> TRY IT: Please write each entry out again exactly as shown.

> SOURCE DATA:
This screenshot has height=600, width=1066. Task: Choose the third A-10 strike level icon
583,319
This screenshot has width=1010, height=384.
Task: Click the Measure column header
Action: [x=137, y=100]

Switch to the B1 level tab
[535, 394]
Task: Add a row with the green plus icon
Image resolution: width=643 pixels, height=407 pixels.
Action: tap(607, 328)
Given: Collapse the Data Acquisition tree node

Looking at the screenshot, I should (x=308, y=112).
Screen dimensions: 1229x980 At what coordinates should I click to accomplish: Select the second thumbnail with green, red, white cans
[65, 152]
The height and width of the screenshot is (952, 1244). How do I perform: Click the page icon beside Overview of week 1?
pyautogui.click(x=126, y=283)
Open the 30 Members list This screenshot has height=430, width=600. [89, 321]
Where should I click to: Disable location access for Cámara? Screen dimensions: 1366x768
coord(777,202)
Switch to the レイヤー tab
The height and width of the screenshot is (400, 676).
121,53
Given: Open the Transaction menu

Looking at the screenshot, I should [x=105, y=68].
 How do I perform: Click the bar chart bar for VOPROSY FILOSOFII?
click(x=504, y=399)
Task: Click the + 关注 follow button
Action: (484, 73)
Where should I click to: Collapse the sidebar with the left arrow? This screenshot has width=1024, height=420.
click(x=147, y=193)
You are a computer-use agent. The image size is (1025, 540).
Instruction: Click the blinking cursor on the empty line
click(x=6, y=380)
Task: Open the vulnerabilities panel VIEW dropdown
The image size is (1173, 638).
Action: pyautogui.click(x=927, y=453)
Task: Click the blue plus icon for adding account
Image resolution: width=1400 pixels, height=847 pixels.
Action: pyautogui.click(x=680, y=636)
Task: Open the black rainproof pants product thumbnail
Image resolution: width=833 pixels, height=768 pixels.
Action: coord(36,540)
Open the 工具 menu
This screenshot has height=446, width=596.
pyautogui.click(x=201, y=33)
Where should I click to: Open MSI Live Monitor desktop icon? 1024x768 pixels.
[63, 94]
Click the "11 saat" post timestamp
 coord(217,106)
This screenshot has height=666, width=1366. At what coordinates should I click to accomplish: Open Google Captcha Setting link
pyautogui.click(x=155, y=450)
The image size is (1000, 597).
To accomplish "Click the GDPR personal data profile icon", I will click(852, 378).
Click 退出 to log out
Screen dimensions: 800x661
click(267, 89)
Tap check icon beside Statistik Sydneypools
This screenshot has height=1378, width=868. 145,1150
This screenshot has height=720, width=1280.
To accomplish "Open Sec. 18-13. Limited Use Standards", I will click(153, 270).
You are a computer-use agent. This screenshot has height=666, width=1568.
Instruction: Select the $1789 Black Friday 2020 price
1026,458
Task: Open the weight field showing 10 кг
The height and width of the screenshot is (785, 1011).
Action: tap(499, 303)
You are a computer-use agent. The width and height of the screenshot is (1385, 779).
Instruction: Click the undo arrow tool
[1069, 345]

> RESPONSE:
This screenshot has height=600, width=1066. Task: Choose the third A-10 strike level icon
583,319
This screenshot has width=1010, height=384.
Task: Click the Measure column header
Action: [x=137, y=100]

Switch to the B1 level tab
[535, 394]
Task: Add a row with the green plus icon
Image resolution: width=643 pixels, height=407 pixels.
Action: tap(607, 328)
Given: Collapse the Data Acquisition tree node

Looking at the screenshot, I should (x=308, y=112).
Screen dimensions: 1229x980 At what coordinates should I click to accomplish: Select the second thumbnail with green, red, white cans
[65, 152]
The height and width of the screenshot is (952, 1244). How do I perform: Click the page icon beside Overview of week 1?
pyautogui.click(x=126, y=283)
Open the 30 Members list This screenshot has height=430, width=600. [89, 321]
Where should I click to: Disable location access for Cámara? Screen dimensions: 1366x768
coord(777,202)
Switch to the レイヤー tab
The height and width of the screenshot is (400, 676).
121,53
Given: Open the Transaction menu

Looking at the screenshot, I should [x=105, y=68].
 How do I perform: Click the bar chart bar for VOPROSY FILOSOFII?
click(x=504, y=399)
Task: Click the + 关注 follow button
Action: (484, 73)
Where should I click to: Collapse the sidebar with the left arrow? This screenshot has width=1024, height=420.
click(x=147, y=193)
You are a computer-use agent. The image size is (1025, 540).
Instruction: Click the blinking cursor on the empty line
click(x=6, y=380)
Task: Open the vulnerabilities panel VIEW dropdown
The image size is (1173, 638).
Action: pyautogui.click(x=927, y=453)
Task: Click the blue plus icon for adding account
Image resolution: width=1400 pixels, height=847 pixels.
Action: pyautogui.click(x=680, y=636)
Task: Open the black rainproof pants product thumbnail
Image resolution: width=833 pixels, height=768 pixels.
Action: coord(36,540)
Open the 工具 menu
This screenshot has height=446, width=596.
pyautogui.click(x=201, y=33)
Where should I click to: Open MSI Live Monitor desktop icon? 1024x768 pixels.
[63, 94]
Click the "11 saat" post timestamp
 coord(217,106)
This screenshot has height=666, width=1366. At what coordinates should I click to accomplish: Open Google Captcha Setting link
pyautogui.click(x=155, y=450)
The image size is (1000, 597).
To accomplish "Click the GDPR personal data profile icon", I will click(852, 378).
Click 退出 to log out
Screen dimensions: 800x661
click(267, 89)
Tap check icon beside Statistik Sydneypools
This screenshot has height=1378, width=868. 145,1150
This screenshot has height=720, width=1280.
To accomplish "Open Sec. 18-13. Limited Use Standards", I will click(153, 270).
You are a computer-use agent. This screenshot has height=666, width=1568.
Instruction: Select the $1789 Black Friday 2020 price
1026,458
Task: Open the weight field showing 10 кг
The height and width of the screenshot is (785, 1011).
Action: tap(499, 303)
You are a computer-use agent. The width and height of the screenshot is (1385, 779).
Instruction: Click the undo arrow tool
[1069, 345]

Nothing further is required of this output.